Based on the same technical concept, the device can realize or execute a target detection post-processing method based on graph convolution in any one of all possible implementation modes.

The target detection post-processing device based on graph convolution and the target detection post-processing method based on graph convolution provided by the embodiment belong to the same concept, and specific implementation processes are detailed in the method embodiment and are not described herein again.

The invention has been described above by way of example, it is obvious that the specific implementation of the invention is not limited by the above-described manner, and that various insubstantial modifications are possible using the method concepts and technical solutions of the invention; or directly apply the conception and the technical scheme of the invention to other occasions without improvement and equivalent replacement, and the invention is within the protection scope of the invention.

Claims

1. A target detection post-processing method based on graph convolution is characterized by comprising the following steps:

(1) screening out the best matching prediction box;

for each training picture, the set of rectangular frames predicted by the target detection model and filtered by the category score threshold is marked as B ═ B₁,b₂,…,b_nAnd recording a set of rectangular frames of all real targets in the picture as G-G₁,g₂,…,g_m}；

Constructing a weighted bipartite graph using a set B and a set G, the vertex B in the set B_iAnd vertex G in set G_iThe weight of the inter-connecting line is defined as: b_iAnd g_jIoU (b) in between_i,g_j) The value, i ∈ {1,2, … … n }, j ∈ {1,2, … … m };

solving for best match using KM algorithmThe weight value of the matching result is maximized, and the element set belonging to the set B is denoted as B ' ═ B ' in the best matching result '₁,b'₂,…,b'_r}，r≤m；

for each training picture, the set of rectangular frames predicted by the target detection model and filtered by the category score threshold is marked as B ═ B₁,b₂,…,b_nSet B itself can also be constructed as a graph P with a set of nodes denoted V ═ V₁,v₂,…,v_nThe number of the elements of the set V is consistent with that of the elements of the set B, and the number of the elements of the set V is any one_iThe initial characteristic vector of the target detection model is used as a prediction rectangular frame b of the target detection model_iThe corresponding feature vector of (2); all nodes in the graph P form a feature matrix H, and H belongs to R^n×pWherein n is the number of nodes, and p is the dimension of the feature vector of the target detection model prediction rectangular frame position;

Representative node

And node

The edge between is a rectangular frame

And a rectangular frame

IoU value in between:

defining a multilayer graph convolution neural network, wherein the number of layers of the network is marked as L, and the operation of convolution of each layer of graph is marked as H^l+1＝σ(AH^lW^l)，H^lIs a feature matrix of the l-th layer, W^lIs the weight matrix of the l-th layer, σ is the activation function,

after the graph P has undergone the multilayer graph convolution operation, a graph P ' results, for each node v ' in the graph P '_iIf it corresponds to the rectangular frame b_iE, B', the category of which is set to be 1, indicates that the rectangular box corresponding to the node needs to be reserved, otherwise, the category of which is set to be 0, indicates that the rectangular box corresponding to the node does not need to be reserved; calculating cross-entropy loss of each node in the graph G' by using a softmax function, training a graph convolution neural network model by using an optimization function until the model converges, and obtaining a trained graph convolution neural network model;

step 2, prediction phase

2. The method of claim 1, wherein the activation function is a ReLU function.

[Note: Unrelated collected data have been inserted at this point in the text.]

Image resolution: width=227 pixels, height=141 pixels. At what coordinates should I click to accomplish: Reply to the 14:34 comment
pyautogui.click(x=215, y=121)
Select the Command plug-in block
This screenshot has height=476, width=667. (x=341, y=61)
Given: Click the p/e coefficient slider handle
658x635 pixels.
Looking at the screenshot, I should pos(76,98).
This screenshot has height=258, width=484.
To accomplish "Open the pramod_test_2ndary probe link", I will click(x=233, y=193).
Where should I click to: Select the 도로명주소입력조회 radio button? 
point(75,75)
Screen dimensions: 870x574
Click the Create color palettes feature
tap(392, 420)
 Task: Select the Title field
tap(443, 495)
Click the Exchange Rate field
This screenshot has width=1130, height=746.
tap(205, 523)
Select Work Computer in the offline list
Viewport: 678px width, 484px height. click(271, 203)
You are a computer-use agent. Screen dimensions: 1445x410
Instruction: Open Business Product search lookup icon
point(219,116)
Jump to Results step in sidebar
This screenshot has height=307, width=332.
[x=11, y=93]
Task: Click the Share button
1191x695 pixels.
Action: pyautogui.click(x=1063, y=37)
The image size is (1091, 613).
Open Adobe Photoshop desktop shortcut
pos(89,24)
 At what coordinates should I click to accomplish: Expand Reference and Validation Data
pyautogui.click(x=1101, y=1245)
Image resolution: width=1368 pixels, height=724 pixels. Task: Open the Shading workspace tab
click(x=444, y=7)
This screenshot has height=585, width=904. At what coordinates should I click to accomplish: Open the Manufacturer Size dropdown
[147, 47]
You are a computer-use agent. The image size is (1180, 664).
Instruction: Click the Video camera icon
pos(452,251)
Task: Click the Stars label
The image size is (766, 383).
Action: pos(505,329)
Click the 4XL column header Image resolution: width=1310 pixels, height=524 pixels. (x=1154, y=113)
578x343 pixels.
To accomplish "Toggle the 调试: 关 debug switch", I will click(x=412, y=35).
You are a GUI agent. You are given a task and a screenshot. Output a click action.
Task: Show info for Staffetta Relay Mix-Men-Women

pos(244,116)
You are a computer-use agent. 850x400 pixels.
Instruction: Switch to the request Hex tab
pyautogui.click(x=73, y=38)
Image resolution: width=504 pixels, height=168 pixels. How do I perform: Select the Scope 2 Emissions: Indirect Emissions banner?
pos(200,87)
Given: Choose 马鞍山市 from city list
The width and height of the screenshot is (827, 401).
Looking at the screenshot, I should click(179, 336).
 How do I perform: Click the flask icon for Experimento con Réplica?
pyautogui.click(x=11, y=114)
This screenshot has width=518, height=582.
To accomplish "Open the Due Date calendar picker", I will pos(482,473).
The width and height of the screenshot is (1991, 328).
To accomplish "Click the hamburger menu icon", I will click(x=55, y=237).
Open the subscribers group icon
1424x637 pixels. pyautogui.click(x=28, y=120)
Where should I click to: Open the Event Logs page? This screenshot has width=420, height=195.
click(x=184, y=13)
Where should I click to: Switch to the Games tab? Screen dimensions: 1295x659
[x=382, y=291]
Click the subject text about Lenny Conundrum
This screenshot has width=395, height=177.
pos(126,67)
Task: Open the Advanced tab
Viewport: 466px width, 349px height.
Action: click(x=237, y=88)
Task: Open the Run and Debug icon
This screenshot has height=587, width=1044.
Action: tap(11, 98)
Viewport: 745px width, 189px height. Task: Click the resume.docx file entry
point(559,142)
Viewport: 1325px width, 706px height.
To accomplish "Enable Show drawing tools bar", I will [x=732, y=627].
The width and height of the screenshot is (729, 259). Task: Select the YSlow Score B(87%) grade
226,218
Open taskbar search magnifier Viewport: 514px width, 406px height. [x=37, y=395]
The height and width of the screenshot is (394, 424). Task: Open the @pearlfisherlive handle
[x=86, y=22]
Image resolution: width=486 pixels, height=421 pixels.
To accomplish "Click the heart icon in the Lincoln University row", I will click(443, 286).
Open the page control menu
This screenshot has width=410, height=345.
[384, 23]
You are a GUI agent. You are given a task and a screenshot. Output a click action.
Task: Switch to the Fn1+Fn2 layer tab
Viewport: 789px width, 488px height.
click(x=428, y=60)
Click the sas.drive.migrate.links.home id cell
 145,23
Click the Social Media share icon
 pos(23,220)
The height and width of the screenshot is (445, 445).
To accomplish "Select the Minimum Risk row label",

3. The graph convolution-based target detection post-processing method according to claim 2, wherein the optimization function uses an SGD optimization function or an Adam optimization function.

4. A graph convolution-based object detection post-processing device, which is characterized by being capable of implementing or executing a graph convolution-based object detection post-processing method according to any one of claims 1 to 3.